Buffett’s Affinity for Index Funds: Despite Buffett’s legendary stock-picking skills, his advocacy for low-cost index funds is well-documented. VOO, a $347.2 billion Vanguard ETF, and SPY, the largest ETF with $414.2 billion in assets, both track the S&P 500, reflecting Buffett’s preference for a simple, low-cost approach. In 2008, Buffett’s bet against actively-managed hedge funds in favor of a Vanguard S&P 500 index fund highlighted the consistent outperformance of index funds over actively-managed counterparts.

Portfolio Holdings and Smart Scores: Public 13F filings reveal Buffett’s ownership of approximately $16.8 million worth of SPY and $16.9 million worth of VOO within Berkshire Hathaway’s vast portfolio. The appeal lies in the ETFs’ ability to provide exposure to 500 leading U.S. companies through a single investment. Smart Scores, evaluating stocks on eight market key factors, demonstrate the strength of both portfolios, featuring top-performing companies like Amazon, Nvidia, Alphabet, and Meta Platforms.

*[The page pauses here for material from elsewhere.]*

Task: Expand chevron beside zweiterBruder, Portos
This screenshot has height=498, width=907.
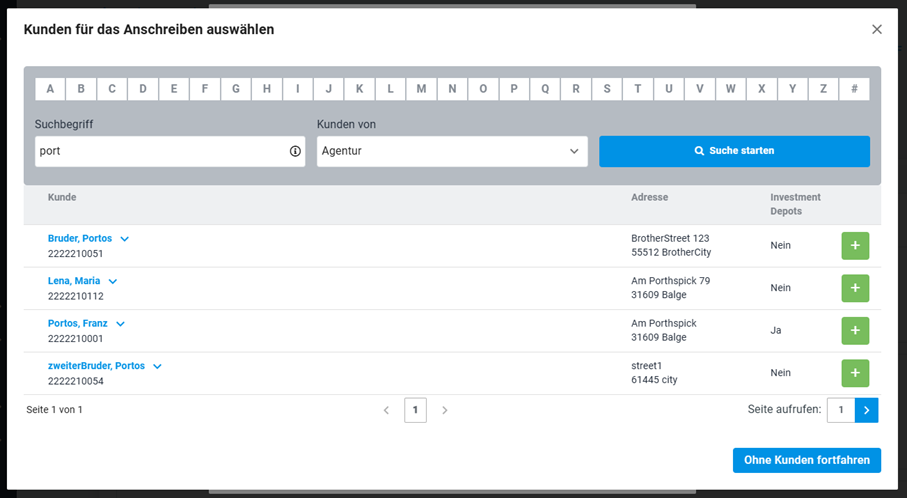Action: (157, 366)
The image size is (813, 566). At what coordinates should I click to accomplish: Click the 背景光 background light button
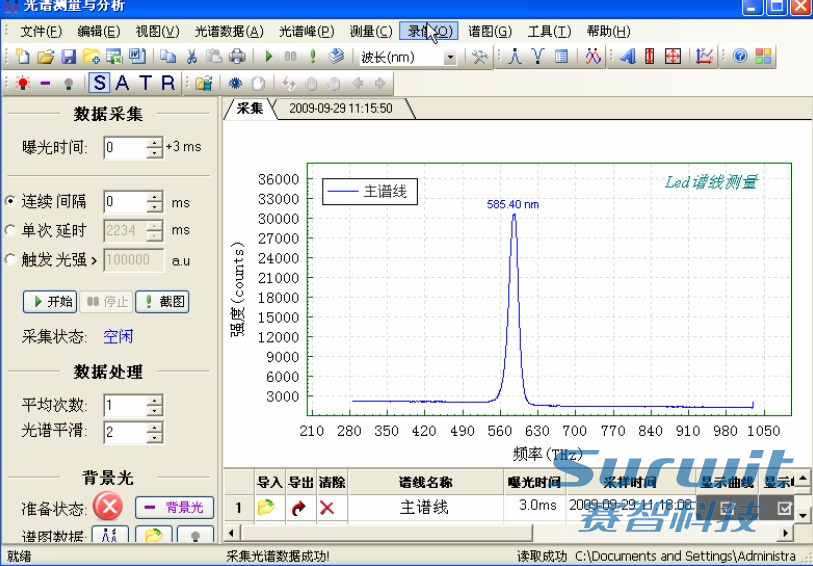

Impressive Long-Term Performances: Both VOO and SPY boast remarkable long-term performances, returning consistent annualized gains. VOO, since its inception in 2010, has delivered annualized returns of 12.9%, while SPY, dating back to 1993, has produced an annualized return of 9.6%. These results underscore the resilience of index investing, withstanding market challenges such as the dot-com bubble, the Global Financial Crisis, and the recent COVID-19 crash.
Low Fees as a Value Proposition: Buffett, a staunch advocate of value investing, appreciates the low fees associated with VOO and SPY. With VOO’s expense ratio at just 0.03% and SPY’s at 0.09%, both offer cost-effective investment options. VOO, being the more economical choice with a lower expense ratio, aligns with Buffett’s emphasis on value.
Analyst Ratings and Price Targets: Analyst sentiment towards VOO and SPY is positive, earning Moderate Buy consensus ratings. VOO’s consensus is based on 403 Buys, 96 Holds, and eight Sells, with a price target suggesting a 12.5% upside. Similarly, SPY’s consensus, derived from 403 Buys, 93 Holds, and eight Sells, indicates a 12.4% upside based on the average price target.
Conclusion: In alignment with Warren Buffett’s investment philosophy, VOO and SPY emerge as robust choices for investors seeking diversified exposure to the U.S. market at minimal costs. The ETFs’ impressive track records, endorsement from Buffett, and positive analyst outlooks collectively underscore their appeal as long-term, value-driven investment options.